A long time coming indeed but this decision by the Supreme Court is to be welcomed by employers. It has sought to redress the balance where the principles of vicarious liability were being taken out of its desired context.

As had occurred with the Court of Appeal, the test was being misapplied. Lord Reed considered the above to have been the approach taken by Lord Toulson in the Mohamud decision which in his view was not a departure from previous case law. It was a mistake to regard Lord Toulson’s reasoning as a manner of holding employers liable as a matter of social justice where the existed a temporal or causal connection and nothing more. It is not correct to conclude that any act by an employee which would be considered wrongful would be considered as beyond the scope of employment. A good example of this is from the Mohamud case where the employee, part of his duties, was to attend to customers and their inquiries. In doing so, Mr Khan left the sales kiosk and followed the customer to his vehicle following an argument. Mr Khan reinforced what happened by making threats telling the customer never to return to the petrol station. He was purporting to act about his employer’s business meaning his actions were in connection with the business, temporally, causally and actively. Unlike Mr Skelton who was not furthering his tasks in any way by making the personal disclosures designed to hurt the business ultimately.

The approach to the question of whether vicarious liability ought to be imposed on an employer is best answered as follows:

  1. Is there a temporal or causal link?
  2. Is there an act or omissions which are committed as part of the employee’s duties to further his duties?

This second point might be the “je ne sais quoi” factor. Not in the literal sense. But because there is something more required than simply an act which is committed during the course of employment. Mr Skelton would not have committed the data breaches if he had not be designated with the payroll task which involved the collation of data. There existed a clear temporal and causal link. It must be right that such a link is insufficient. Otherwise many employees weekly, if not daily, may be committing acts in the course of employment. However, the close connection test does not stop there. The act must have been to further the employer’s business. Breaching data protection legislation could not have further the employer’s business. Trying to ward off a customer from the employer’s premises would be.
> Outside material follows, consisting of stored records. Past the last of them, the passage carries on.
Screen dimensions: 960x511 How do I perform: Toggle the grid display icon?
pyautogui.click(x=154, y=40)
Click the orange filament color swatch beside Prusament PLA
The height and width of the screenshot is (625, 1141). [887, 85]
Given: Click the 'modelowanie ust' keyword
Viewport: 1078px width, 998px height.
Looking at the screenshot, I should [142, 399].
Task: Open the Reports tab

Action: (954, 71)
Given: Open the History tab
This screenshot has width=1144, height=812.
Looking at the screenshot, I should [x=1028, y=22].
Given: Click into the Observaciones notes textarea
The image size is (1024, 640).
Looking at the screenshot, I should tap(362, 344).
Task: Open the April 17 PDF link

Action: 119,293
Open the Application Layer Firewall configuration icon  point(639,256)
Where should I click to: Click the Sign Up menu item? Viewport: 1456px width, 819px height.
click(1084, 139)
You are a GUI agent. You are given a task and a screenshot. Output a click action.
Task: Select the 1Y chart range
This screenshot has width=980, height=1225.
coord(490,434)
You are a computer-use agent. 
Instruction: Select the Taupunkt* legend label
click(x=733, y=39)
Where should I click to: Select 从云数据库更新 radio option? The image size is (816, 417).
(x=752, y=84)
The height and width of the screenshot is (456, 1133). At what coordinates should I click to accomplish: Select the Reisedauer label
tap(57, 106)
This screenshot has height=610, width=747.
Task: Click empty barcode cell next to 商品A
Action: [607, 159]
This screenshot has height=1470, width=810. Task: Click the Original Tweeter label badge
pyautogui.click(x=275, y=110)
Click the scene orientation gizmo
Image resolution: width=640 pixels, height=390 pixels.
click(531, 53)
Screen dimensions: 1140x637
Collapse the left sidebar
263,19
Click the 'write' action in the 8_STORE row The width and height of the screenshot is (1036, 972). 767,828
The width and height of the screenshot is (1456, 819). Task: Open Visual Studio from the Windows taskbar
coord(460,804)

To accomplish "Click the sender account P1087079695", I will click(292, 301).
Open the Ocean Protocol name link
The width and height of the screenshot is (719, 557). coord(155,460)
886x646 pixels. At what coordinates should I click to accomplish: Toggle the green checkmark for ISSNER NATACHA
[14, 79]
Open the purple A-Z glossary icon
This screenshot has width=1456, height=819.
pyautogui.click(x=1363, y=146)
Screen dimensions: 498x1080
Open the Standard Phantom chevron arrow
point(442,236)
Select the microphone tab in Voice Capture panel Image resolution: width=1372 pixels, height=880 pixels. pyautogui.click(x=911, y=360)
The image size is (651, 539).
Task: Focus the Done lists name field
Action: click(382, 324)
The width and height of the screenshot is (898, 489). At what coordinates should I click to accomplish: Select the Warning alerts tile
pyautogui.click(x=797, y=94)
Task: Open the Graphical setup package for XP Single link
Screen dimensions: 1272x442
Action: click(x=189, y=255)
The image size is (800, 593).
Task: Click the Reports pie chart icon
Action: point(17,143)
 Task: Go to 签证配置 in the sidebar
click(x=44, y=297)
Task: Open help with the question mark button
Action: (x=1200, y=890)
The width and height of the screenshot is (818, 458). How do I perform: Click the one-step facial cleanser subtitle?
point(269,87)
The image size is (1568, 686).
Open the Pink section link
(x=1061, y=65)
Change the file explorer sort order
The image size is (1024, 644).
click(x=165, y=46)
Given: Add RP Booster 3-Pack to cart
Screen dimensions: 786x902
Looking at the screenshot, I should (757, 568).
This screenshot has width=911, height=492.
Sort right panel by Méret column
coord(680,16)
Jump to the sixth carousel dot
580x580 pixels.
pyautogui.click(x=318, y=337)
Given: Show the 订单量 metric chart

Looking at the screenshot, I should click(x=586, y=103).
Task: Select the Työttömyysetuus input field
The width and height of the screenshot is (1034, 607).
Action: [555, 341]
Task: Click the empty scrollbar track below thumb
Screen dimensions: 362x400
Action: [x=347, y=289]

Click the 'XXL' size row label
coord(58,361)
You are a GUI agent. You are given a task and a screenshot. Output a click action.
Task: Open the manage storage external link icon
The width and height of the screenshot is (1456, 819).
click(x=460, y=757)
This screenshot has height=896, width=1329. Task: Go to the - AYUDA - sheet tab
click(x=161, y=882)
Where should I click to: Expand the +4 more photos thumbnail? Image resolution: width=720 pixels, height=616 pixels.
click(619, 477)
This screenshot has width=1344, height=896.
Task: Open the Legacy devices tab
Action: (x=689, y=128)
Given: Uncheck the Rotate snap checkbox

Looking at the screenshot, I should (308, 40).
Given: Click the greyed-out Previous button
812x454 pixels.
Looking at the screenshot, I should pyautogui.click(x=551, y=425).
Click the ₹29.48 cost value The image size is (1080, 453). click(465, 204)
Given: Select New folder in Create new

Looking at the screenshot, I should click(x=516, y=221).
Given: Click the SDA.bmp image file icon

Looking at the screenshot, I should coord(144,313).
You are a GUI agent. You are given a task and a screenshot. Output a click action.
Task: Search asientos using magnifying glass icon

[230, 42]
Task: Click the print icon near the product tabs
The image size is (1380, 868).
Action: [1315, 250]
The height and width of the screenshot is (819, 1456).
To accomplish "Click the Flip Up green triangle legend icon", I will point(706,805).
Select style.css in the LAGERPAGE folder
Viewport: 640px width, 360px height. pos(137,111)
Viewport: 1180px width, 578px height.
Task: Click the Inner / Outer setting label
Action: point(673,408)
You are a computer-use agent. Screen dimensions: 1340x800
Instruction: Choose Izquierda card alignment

An employee’s reason for his or her actions is not irrelevant. As per Lord Reed, Mr Skelton’s “disclosure of data on the Internet did not form part of [his] functions or field of activities, in the sentence in which those words were used by Lord Toulson: it was not an act which he was authorised to do”. A temporal or causal link was not of itself sufficient to satisfy the close connection test. The reason for Mr Skeleton acting wrongfully was not irrelevant because context was key: was it to act on his employer’s business or for purely personal reasons, the latter being the reason for Mr Skelton.

Whilst there is a respite for employers, the risk of vicarious liability being found is not wholly eliminated. The judgment purports to bring the application of the legal principles back to how they should have been applied. It is a refinement and a slight limitation in its application that has been pronounced by the Supreme Court, as opposed to a complete re-statement of the law. In doing so, employers must still take all precautions and actions in order to obviate any data breaches, this perhaps being the area in which risks and opportunity is ripe for misdemeanours to occur.